The issue is likely to be insufficient voltage for the desired operation.
Based on the description, this is the schematic for the circuit being used:
simulate this circuit – Schematic created using CircuitLab
For the current source to function as designed with a 5 Volt supply, the maximum resistance across the terminals of the sensor would have to be under 25 kOhms.
- If the sensor has a resistance of, say, 100 kOhms, then it would require
V = I x R = 10 Volts across the sensor alone, to allow 100 uA to pass. Add a minimum of 2.5 Volts for operation of the REF200, and the minimum required supply voltage is 12.5 Volts. For stable operation, take 15 Volts as a safe margin.
- If the sensor has a resistance of, say, 22 kOhms, then it will develop just 2.2 Volts across its terminals.
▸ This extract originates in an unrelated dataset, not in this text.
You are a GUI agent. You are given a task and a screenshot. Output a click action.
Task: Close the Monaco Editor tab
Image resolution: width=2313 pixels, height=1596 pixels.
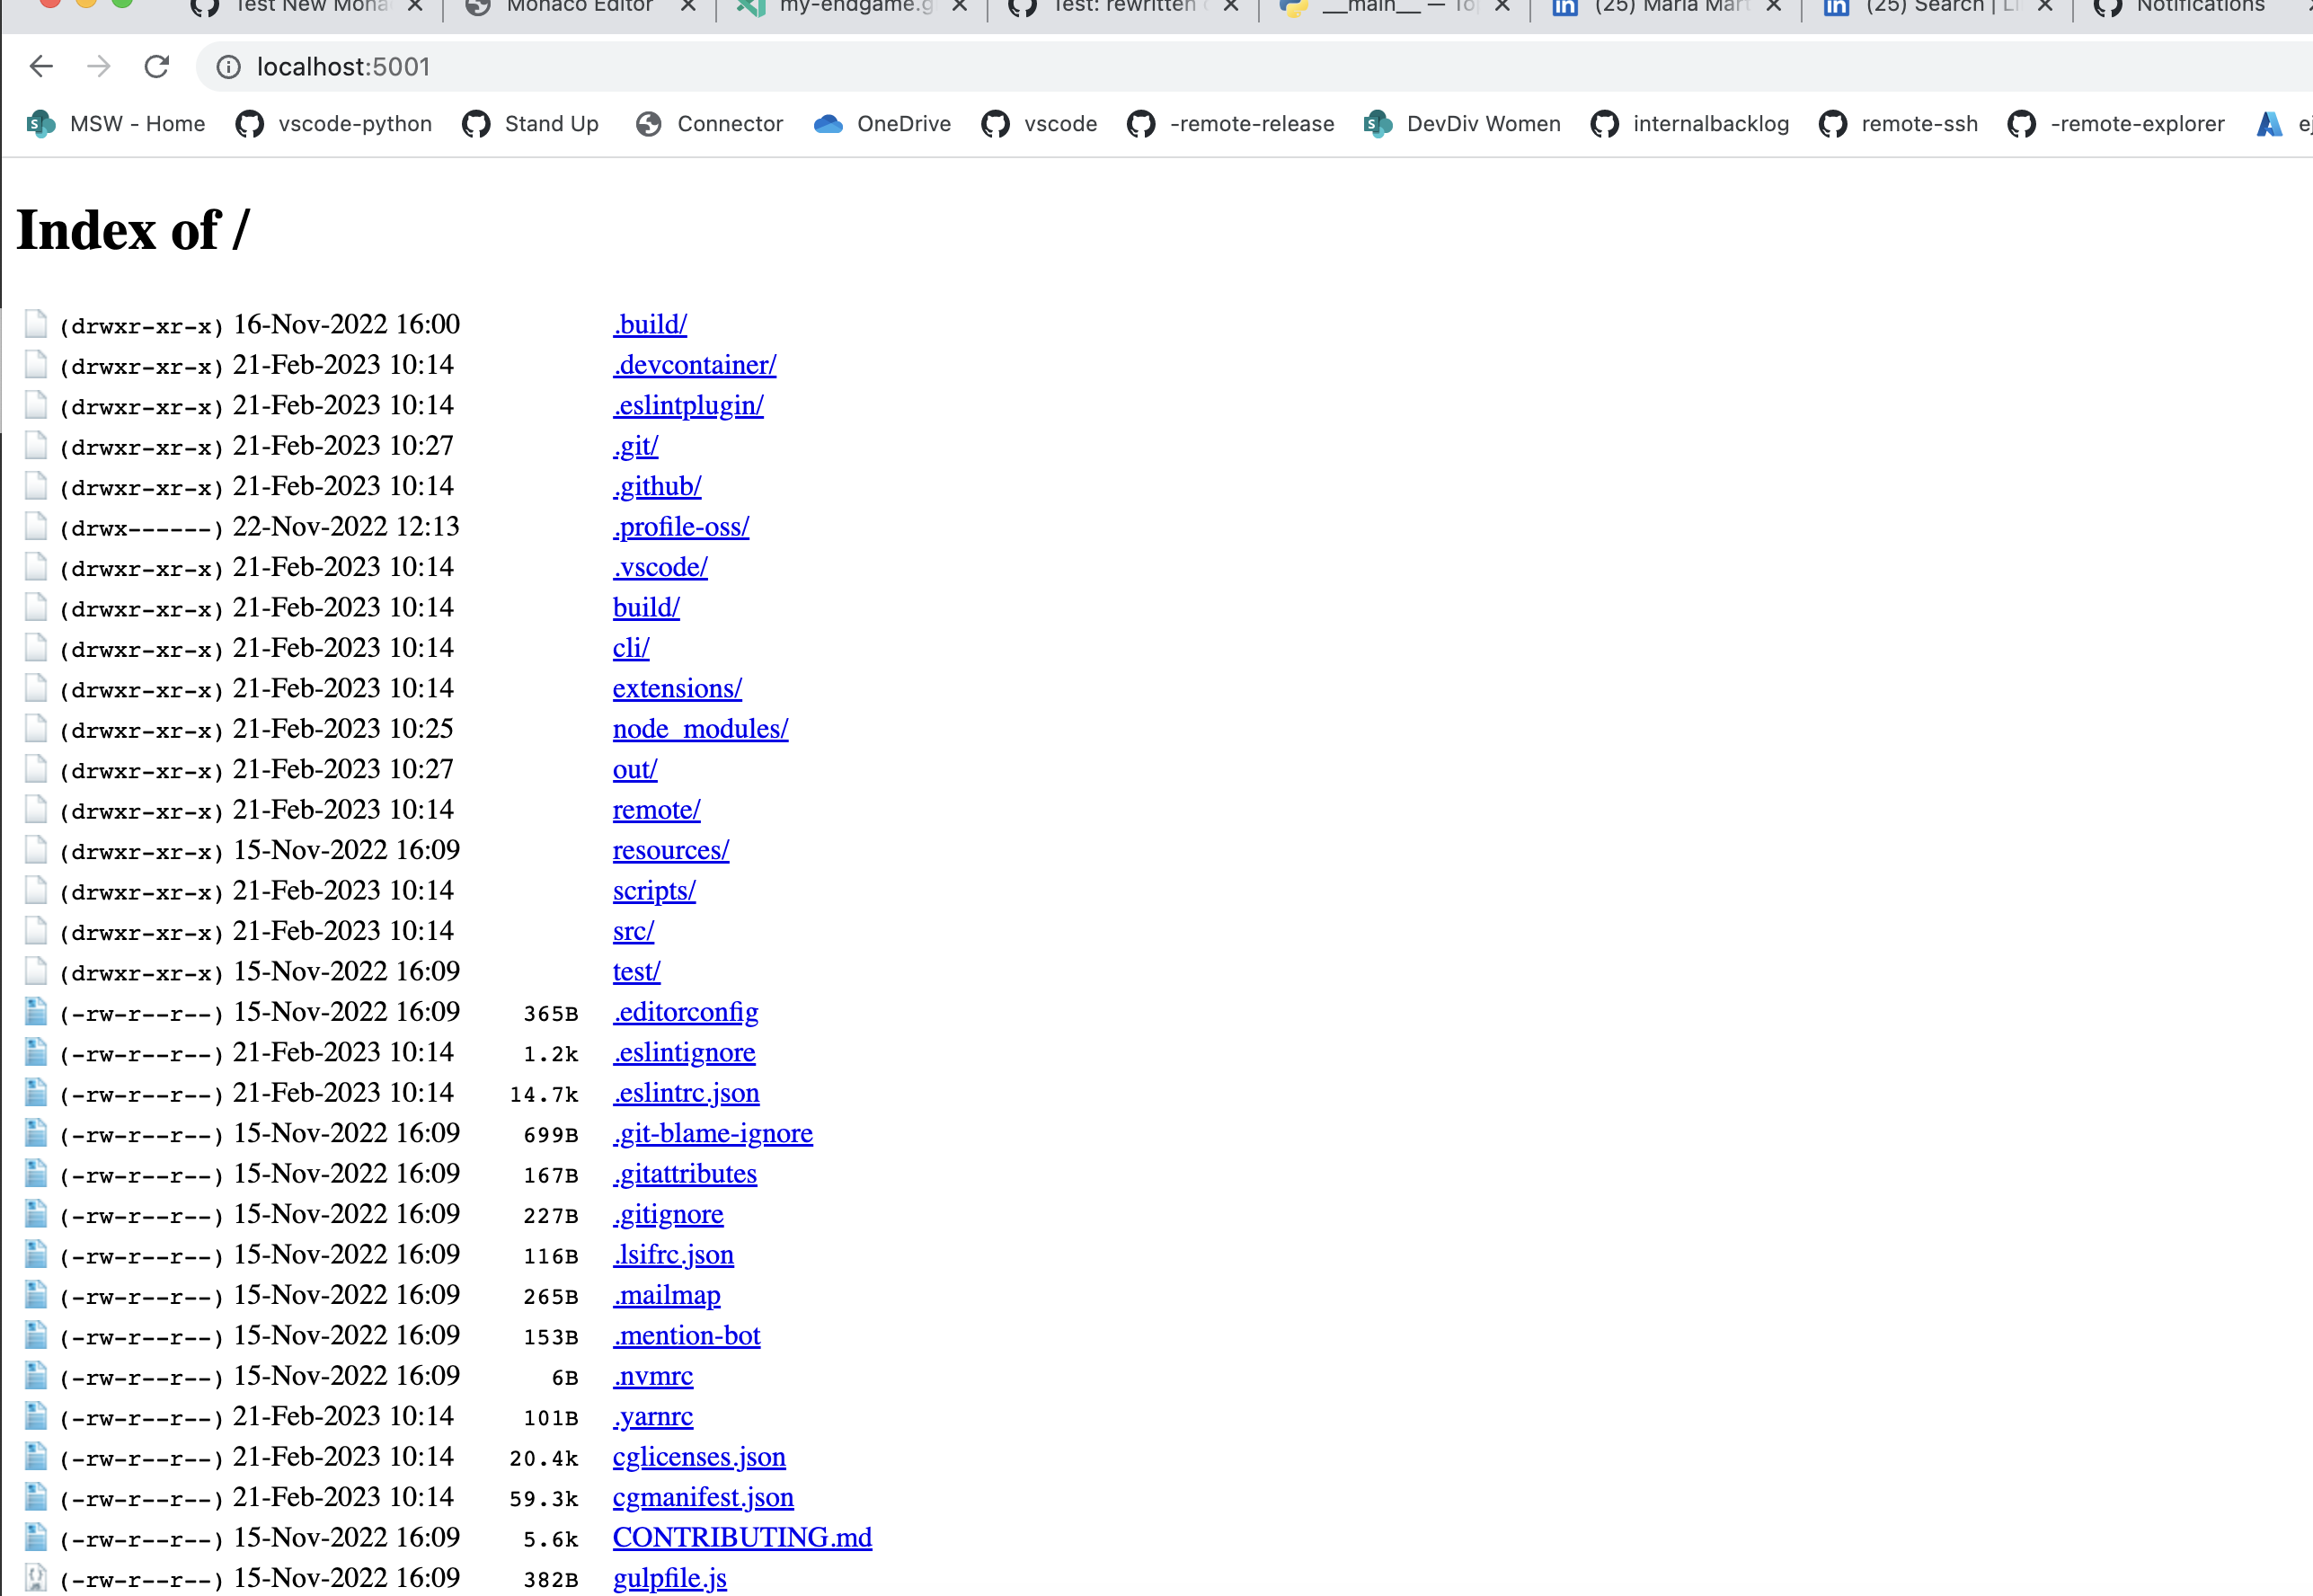[x=688, y=6]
This leaves
5 - 2.2 = 2.8 Volts across the REF200 current source, which is within its recommended operating range of 2.5 - 40 Volts.
- In the schematic shown above, add a supply voltage via a battery, replace the sensor with a potentiometer, and vary the potentiometer to simulate this behavior for yourself.
Thus, depending on what the sensor's effective resistance is, at the desired operating point, the supply voltage for the current source to provide a stable 100 uA may need to be higher than the 5 Volts provided.